Here's another scenario: If a man regularly takes his friend out, gets him unfeasibly drunk on cheap alcohol, tells him stuff that gets him angry and then, at the end of the night tells him about the moral right to drive a car under whatever conditions he likes... who do you hold responsible if the man's friend subsequently drives home blind-drunk and angry one night, skids on the ice, loses control and runs over and kills a child en route?

Legally and pragmatically it's the driver because, when all is said and done, said moron has to accept a personal responsibility that each of us retains whenever we do anything. No deposit and no return... no-one tied him to the wheel, no-one forced those last bottles down his throat. Slam - and as they say - dunk. But more broadly speaking there are other factors at play. There's obviously a massive culpability to the friend who created a situation in which tragedy was somehow (by the laws of averages and Darwin) eventually inevitable. There's the cheap drink factor: hmmmm, too readly available?  And, hey, did the area have sufficent funds and resources to grit properly?
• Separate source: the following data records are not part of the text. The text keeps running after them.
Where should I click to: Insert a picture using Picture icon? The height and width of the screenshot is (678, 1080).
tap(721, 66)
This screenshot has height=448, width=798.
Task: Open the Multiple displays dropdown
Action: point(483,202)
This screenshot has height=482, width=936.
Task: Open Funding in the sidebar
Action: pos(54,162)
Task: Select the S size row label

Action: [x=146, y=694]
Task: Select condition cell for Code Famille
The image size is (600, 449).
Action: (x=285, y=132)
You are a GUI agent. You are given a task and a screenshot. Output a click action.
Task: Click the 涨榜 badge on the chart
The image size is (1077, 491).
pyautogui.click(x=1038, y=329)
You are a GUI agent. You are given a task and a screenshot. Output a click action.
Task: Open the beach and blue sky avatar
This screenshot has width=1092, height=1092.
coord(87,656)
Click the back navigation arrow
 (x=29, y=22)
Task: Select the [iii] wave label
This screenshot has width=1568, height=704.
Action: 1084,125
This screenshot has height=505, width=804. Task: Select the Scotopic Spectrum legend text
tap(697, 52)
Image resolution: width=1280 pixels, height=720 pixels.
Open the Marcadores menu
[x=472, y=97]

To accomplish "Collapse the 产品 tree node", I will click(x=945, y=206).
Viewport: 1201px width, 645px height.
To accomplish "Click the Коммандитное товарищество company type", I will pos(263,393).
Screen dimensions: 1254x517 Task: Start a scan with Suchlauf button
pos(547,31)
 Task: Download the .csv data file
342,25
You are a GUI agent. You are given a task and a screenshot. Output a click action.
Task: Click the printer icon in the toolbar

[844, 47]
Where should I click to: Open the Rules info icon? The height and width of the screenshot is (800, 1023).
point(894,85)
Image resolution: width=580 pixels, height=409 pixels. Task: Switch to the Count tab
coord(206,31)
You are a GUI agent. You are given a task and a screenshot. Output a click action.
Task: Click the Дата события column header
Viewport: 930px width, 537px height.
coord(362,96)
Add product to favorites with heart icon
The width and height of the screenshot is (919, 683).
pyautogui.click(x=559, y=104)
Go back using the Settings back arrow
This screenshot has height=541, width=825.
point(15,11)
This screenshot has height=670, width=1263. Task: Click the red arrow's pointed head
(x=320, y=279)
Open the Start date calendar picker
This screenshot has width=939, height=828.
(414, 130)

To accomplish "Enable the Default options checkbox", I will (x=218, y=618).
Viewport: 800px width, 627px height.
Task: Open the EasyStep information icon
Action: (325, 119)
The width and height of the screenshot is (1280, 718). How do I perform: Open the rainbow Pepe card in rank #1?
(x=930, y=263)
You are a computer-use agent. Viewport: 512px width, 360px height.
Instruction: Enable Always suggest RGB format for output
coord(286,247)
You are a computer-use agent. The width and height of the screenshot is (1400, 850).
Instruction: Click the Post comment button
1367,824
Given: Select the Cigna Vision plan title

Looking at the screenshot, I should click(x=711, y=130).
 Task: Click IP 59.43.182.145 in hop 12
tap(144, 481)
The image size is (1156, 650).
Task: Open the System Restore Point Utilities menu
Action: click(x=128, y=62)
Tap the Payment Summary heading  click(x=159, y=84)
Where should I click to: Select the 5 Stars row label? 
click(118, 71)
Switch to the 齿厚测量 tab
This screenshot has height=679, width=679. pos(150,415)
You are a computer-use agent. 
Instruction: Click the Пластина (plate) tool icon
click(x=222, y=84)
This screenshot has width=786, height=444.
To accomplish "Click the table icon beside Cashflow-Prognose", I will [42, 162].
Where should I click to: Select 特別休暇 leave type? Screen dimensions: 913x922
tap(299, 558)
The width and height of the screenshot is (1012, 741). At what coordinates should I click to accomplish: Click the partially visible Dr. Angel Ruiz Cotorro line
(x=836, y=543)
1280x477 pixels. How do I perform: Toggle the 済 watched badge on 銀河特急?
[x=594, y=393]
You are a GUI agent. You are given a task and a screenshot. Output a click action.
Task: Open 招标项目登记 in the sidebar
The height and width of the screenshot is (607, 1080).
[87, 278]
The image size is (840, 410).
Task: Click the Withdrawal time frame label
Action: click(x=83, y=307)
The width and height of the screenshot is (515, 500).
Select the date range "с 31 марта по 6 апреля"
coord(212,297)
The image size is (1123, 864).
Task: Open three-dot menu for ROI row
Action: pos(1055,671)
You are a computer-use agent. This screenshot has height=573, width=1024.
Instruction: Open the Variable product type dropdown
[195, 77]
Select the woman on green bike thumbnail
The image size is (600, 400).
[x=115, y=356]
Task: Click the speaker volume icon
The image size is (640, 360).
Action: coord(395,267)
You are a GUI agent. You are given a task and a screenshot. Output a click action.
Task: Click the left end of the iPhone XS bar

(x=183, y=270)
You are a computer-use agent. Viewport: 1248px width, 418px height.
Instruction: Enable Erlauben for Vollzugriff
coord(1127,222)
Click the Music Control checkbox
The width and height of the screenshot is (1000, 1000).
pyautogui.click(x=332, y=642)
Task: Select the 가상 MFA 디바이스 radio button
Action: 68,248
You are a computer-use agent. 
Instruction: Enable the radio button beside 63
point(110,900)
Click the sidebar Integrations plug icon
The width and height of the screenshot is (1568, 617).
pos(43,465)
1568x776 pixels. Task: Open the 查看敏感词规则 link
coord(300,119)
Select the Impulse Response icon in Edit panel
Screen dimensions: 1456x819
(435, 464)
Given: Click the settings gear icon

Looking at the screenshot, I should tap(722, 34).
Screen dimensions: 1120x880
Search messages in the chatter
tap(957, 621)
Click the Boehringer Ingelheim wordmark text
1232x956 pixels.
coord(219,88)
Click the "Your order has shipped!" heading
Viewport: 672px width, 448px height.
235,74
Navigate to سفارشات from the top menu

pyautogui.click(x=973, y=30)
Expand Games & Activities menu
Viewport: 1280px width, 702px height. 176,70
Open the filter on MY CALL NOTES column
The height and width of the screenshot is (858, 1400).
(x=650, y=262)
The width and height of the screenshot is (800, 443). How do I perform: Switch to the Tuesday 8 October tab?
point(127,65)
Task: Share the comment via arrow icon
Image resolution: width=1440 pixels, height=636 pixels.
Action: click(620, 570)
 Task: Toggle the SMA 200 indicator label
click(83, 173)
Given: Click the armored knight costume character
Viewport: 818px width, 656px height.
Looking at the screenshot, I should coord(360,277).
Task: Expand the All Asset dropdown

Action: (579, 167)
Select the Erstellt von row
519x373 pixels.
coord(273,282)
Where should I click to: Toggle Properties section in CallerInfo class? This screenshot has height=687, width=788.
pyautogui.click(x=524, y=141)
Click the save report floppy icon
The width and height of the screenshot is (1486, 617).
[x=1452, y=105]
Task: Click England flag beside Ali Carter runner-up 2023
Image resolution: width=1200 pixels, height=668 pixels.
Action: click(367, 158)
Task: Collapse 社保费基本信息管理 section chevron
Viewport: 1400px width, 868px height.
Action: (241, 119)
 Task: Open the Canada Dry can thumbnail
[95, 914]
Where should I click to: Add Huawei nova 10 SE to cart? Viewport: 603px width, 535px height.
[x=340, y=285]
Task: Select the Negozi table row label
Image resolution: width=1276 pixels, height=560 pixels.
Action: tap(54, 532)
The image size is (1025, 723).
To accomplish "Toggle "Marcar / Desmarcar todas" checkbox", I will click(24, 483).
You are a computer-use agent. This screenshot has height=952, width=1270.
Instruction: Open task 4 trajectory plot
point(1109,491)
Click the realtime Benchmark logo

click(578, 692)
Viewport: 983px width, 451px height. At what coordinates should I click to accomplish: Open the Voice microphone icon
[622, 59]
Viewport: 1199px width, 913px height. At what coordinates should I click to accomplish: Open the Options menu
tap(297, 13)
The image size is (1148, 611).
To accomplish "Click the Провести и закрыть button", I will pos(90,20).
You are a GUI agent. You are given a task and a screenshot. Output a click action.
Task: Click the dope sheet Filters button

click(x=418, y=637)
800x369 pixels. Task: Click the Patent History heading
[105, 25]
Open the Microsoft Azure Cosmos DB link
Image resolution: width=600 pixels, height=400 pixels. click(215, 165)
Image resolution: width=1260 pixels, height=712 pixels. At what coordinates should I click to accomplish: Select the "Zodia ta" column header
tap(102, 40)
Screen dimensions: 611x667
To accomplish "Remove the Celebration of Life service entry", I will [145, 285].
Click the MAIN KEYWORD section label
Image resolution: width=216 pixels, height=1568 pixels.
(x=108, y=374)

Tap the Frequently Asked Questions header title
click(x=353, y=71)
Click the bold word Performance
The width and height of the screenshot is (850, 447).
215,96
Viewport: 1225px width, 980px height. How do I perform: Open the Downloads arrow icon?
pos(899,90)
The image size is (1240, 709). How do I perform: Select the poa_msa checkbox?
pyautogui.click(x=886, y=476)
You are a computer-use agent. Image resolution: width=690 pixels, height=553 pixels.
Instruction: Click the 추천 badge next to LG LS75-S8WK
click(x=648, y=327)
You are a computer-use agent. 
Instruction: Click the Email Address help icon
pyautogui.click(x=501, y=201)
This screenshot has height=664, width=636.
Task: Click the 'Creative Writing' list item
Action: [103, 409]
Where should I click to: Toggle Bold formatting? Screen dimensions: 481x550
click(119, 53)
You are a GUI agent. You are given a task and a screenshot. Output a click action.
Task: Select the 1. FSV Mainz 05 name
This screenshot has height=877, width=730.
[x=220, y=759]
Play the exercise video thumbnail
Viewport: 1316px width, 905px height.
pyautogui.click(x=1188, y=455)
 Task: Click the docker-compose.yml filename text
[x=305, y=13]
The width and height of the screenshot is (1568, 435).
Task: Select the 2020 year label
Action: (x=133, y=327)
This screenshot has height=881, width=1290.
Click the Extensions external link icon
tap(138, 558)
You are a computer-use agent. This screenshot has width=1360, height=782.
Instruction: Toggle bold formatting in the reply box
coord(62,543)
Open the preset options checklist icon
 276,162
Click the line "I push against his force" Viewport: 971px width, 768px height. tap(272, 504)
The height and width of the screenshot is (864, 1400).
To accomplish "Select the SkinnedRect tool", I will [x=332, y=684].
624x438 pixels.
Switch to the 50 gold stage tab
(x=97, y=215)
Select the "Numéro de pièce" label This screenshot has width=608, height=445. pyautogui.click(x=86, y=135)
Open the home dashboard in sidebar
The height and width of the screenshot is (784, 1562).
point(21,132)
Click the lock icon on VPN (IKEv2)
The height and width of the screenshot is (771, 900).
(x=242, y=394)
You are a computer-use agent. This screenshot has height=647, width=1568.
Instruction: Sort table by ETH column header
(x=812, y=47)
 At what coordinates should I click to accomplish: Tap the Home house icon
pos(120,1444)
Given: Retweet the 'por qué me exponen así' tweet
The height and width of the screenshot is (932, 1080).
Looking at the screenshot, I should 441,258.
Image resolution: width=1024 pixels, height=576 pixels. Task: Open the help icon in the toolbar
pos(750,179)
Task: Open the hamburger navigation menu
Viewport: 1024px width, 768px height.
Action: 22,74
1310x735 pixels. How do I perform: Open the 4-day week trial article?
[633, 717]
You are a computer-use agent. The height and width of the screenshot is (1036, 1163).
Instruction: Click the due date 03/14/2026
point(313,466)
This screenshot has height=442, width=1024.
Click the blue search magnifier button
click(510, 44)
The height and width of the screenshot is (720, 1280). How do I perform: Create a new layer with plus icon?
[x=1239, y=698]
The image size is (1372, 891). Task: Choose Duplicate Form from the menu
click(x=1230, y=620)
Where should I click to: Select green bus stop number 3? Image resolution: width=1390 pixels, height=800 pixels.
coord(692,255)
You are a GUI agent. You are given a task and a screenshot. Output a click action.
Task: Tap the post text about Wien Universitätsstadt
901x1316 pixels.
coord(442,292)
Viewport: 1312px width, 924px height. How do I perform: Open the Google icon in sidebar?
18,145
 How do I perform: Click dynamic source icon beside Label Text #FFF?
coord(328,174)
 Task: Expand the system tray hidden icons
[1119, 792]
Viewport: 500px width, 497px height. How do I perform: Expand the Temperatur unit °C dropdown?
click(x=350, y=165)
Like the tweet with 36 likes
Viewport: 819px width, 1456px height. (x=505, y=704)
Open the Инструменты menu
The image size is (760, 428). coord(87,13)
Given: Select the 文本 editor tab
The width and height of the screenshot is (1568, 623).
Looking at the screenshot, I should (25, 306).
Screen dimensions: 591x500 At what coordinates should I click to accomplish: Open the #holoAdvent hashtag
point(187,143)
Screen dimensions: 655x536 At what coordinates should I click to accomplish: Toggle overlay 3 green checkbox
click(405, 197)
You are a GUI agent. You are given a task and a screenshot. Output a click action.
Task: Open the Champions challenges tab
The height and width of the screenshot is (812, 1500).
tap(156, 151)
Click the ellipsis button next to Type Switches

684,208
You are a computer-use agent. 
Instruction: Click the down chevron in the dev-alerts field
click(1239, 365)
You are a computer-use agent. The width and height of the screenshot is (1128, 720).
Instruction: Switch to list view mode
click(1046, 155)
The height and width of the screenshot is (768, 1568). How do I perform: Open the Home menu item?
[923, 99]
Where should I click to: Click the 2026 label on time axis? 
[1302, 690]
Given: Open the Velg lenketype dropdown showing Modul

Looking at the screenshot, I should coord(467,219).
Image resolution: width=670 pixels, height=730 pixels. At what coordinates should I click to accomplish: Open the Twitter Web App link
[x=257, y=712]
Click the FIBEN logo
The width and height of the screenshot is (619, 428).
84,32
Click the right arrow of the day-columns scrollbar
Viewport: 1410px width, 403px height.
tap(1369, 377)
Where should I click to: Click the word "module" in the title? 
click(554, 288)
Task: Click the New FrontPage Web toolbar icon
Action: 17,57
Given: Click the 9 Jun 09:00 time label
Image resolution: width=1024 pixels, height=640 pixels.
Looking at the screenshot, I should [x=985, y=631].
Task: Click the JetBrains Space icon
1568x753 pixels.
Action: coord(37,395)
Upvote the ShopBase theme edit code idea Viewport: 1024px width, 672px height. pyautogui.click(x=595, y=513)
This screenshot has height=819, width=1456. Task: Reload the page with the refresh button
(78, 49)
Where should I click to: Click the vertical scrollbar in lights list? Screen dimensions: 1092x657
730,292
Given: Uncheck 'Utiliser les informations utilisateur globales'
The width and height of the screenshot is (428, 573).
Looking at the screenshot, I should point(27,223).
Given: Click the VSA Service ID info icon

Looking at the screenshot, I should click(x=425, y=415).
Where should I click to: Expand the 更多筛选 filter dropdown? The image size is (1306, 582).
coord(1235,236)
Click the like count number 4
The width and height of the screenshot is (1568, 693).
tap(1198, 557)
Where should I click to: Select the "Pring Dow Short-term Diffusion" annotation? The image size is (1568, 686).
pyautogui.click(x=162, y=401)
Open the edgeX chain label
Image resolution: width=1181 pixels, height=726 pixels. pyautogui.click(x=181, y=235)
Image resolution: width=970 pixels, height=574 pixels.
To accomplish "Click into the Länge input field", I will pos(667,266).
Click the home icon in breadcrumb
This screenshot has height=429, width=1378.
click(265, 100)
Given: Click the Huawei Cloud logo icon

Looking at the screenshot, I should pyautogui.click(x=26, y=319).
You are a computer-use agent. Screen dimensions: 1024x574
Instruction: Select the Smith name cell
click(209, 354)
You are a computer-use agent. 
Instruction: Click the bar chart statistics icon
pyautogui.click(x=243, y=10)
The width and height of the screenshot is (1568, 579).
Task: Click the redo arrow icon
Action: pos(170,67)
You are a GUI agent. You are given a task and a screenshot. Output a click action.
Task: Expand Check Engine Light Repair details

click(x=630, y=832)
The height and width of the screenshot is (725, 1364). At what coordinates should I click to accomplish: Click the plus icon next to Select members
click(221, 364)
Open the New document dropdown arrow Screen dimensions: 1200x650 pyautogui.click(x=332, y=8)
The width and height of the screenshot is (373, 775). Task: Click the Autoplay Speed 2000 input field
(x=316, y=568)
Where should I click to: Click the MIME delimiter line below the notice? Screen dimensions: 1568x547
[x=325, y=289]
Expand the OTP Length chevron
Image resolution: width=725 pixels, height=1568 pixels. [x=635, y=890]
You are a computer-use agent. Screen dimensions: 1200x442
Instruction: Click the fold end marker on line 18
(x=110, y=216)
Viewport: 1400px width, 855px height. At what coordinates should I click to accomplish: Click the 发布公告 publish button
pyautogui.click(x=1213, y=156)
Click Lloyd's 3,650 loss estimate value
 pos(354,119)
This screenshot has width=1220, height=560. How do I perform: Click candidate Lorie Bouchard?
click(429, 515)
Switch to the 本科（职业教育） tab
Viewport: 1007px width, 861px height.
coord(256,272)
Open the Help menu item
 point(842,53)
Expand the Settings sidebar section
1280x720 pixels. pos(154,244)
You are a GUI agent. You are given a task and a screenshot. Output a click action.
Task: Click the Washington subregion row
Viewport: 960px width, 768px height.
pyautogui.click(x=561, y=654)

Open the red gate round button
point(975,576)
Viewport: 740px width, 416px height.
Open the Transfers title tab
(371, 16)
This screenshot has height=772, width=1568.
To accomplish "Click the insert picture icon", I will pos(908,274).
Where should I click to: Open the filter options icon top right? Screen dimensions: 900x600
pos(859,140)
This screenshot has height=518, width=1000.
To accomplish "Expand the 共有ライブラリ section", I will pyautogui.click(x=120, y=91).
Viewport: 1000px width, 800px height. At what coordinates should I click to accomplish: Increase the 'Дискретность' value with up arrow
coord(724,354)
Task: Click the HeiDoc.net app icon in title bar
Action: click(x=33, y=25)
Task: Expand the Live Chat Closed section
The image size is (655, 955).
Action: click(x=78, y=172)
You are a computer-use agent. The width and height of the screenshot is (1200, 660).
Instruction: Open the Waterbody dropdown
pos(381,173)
In the Giffords case, it's easy to see who the 'driver' is (even if we're not sure yet if he had a 'passenger' or 'navigator' onboard to help). The cheap drink, the ungritted road and the 'friend'... well, those are the factors open to debate. Is it Sarah Palin who specifically picked out a group of her opposition in the political arena and placed a literal target emblem over each area on her map telling supporters to 'reload' on her behalf? Is it  Sharron Angle's quote about 'second ammendment remedies' if goverment wasn't careful and 'taking Harry Reid out'...'?  Maybe Glenn Beck's hushed whispers of conspiracies and an upcoming revolution in the making... or Fox News seeing no problems with - indeed arguably promoting  citizens bringing fire-arms to town meetings in a blatant display of  both civil rights and machismo?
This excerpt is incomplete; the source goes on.